40 yılı aşkın sanat deneyimini gençlik hayalleriyle buluşturarak Baksı Müzesini hayata geçiren sanatçı ve akademisyen Prof. Dr. Hüsamettin Koçan, doğduğu köye yeni bir soluk getiriyor. Baksı Müzesinin taşıdığı anlamı şu cümleleri özetliyor: “Baksı’nın geldiği yerde yerellik, tarih ve halk son derece önemli. Bu üçlüyü iç içe geçirdik, ortaya atölyeleri olan yeni bir model çıktı. İstihdam endişesi olan, bölgedeki göçü durdurmaya çalışan, yabancılaşmayı durdurmaya çalışan bir müze.”
SÖYLEŞİ: DR. İLBİLGE EROĞLU
Prof. Dr. Hüsamettin Koçan, resim sanatındaki ulusal ve uluslararası başarıları, akademisyen yönüyle yetiştirdiği binlerce öğrencisiyle ülkemiz sanat atmosferinin gelişmesine çok önemli katkılar koymuş bir isim. Ancak onun müzecilik yönü bu katkıların çok daha geniş ölçekli bir alana yayılmasını sağlıyor… 2010 yılında Bayburt’un Bayraktar köyünde açılan Baksı Müzesi, Prof. Dr. Hüsamettin Koçan’ın yıllar önce kurduğu bir hayal sonucu ortaya çıktı. Kendine özgü konumuyla Baksı, çağdaş sanat ve geleneksel sanatların iç içe geçtiği; sergi salonları, depo müze, atölyeler, konferans salonu, kütüphane ve konukevi ile ödüllü bir müze.

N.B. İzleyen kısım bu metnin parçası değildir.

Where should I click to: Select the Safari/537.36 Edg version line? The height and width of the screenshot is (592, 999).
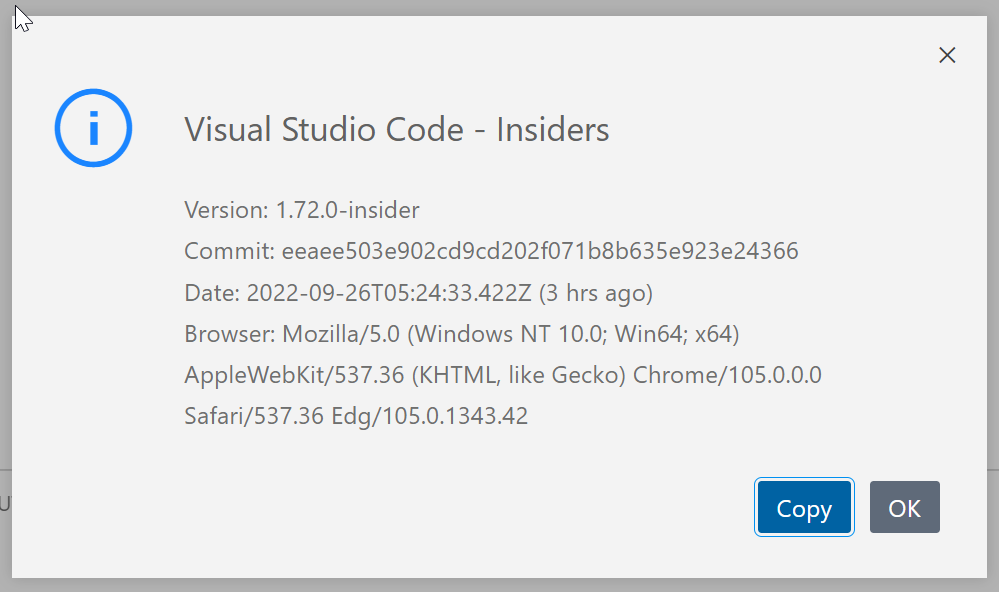tap(355, 415)
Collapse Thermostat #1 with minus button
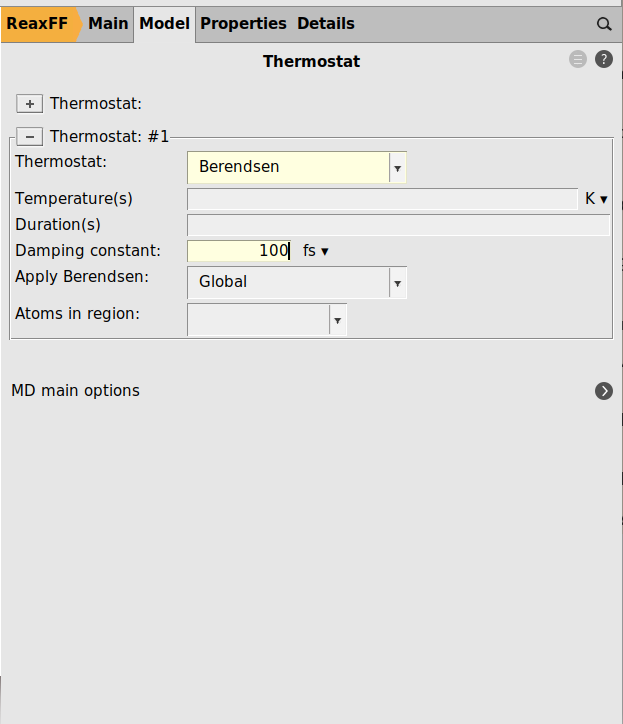Image resolution: width=623 pixels, height=724 pixels. point(29,137)
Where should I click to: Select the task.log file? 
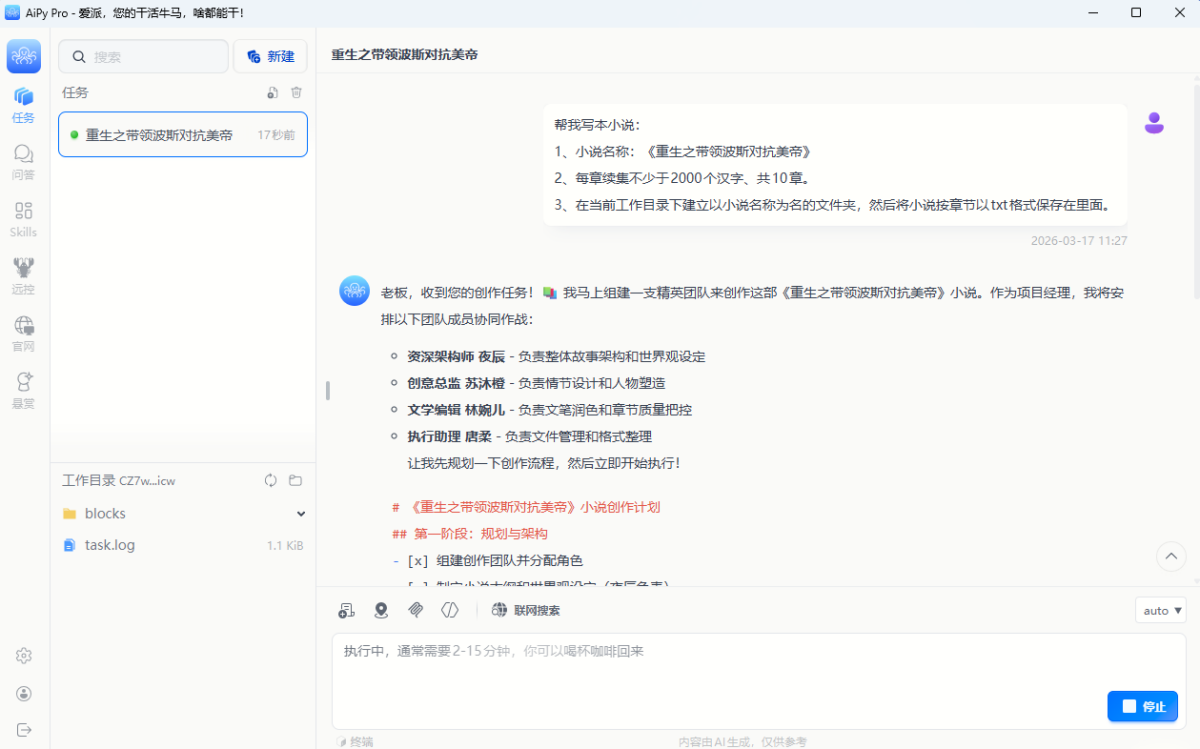(x=110, y=545)
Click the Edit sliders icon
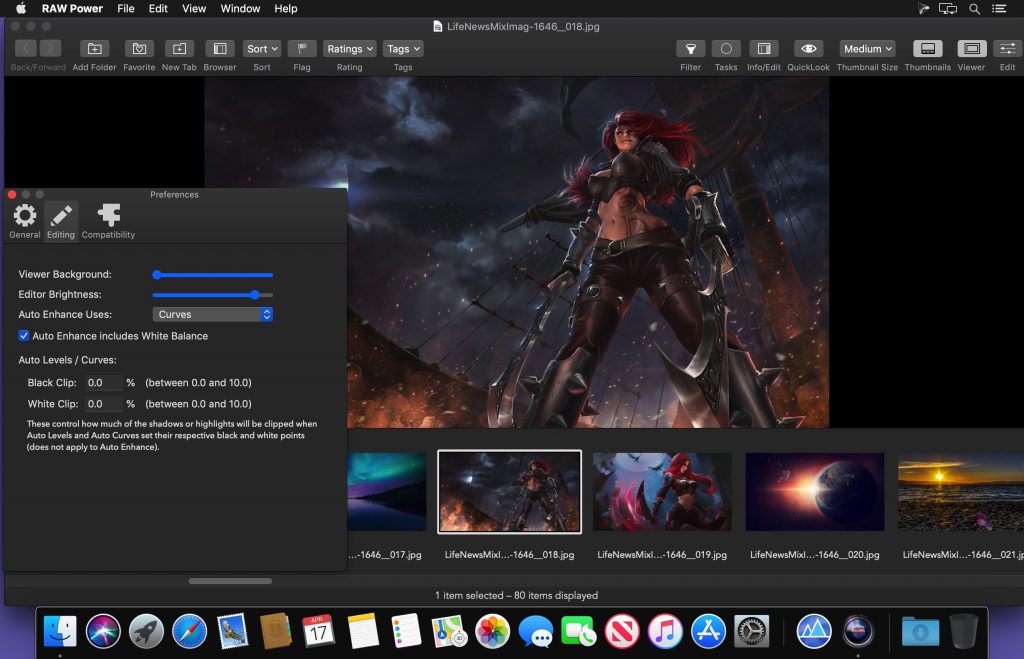 coord(1007,49)
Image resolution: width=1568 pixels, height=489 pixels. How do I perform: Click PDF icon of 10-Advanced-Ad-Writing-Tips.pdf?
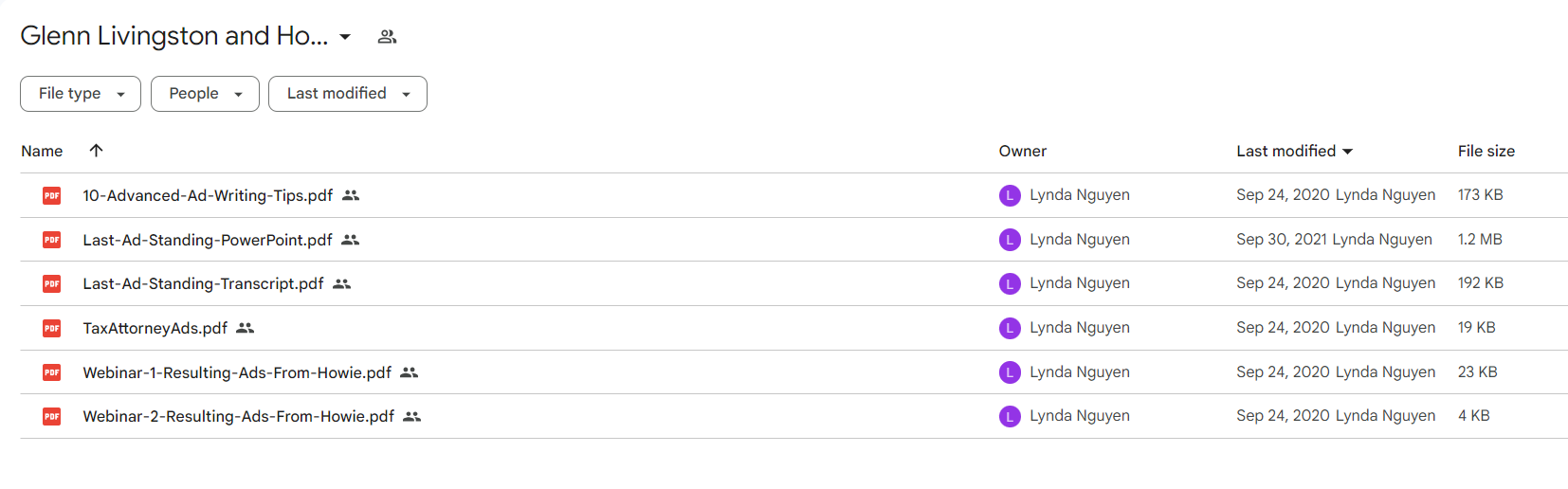point(51,195)
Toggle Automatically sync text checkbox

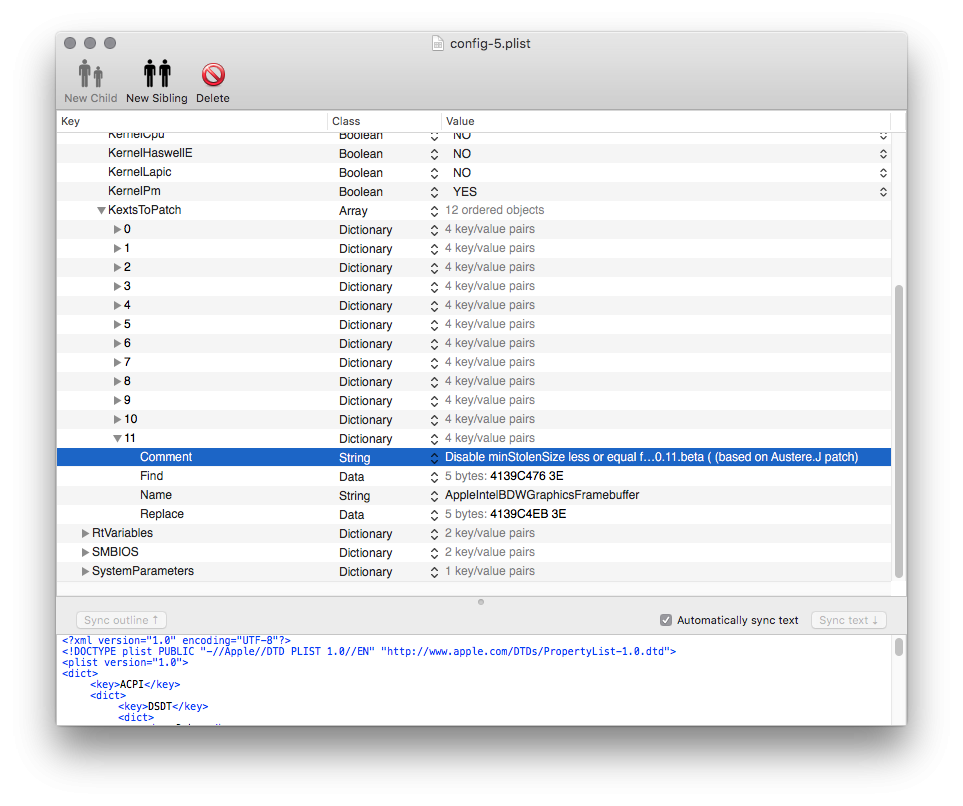coord(666,620)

Hüsamettin Koçan ile Baksı Müzesinin geçmişi, bugünü ve Türkiye’deki kültür sanat ortamına dair değerlendirmeleri üzerine konuştuk.

1970’lerde ortaya çıkan örneklerle birlikte müzeler, yaşayan mekanlar olarak kurgulanmaya başlandı.
Müzeler, kişiler ya da ulusların kendilerinin ne kadar önemli ve zengin olduklarını göstermek açısından önemli kaynaklar, hafıza merkezleri. Gençlik yıllarımızda, ‘60’lı, ‘70’li yıllarda müzeler, sanat eserleriyle insanlar arasına konmuş iletişimsizlik merkezi gibi gelirdi bana. Çünkü esere yaklaşamazsın, soru soramazsın, içeride konuşamazsın. Sizi iyice bir disiplinden geçirip sonra alırlar müzeye. Müzenin içinde talep edilen sessizlik ve görgü kuralları, yapıta zarar gelmesin diyeyse o başka ama onun ötesinde yapıtla insan arasına “solid” bir engel koyuyor. Bu durumu beğenmedim ve sevmedim hiçbir zaman. Öğrenciliğimde bunu tartışıyorduk çünkü sanatın hayata akmasını istiyorduk. Onun için referanslarımız çok farklıydı. Örneğin Meksikalı sanatçılar bizim referanslarımızdı, sokakları müzelere dönüştürmek gibi bir isteğimiz vardı. Eserler, sanat, insana ulaşmazsa çok yazık olur diye düşünüyorduk. Demek ki 1960’lı yıllarda genç aklımız müzelerin bu statik hallerinden çok memnun değilmiş.
Müzelerin gelişim çizgisine bakıldığında siz Baksı’yı nasıl tanımlarsınız?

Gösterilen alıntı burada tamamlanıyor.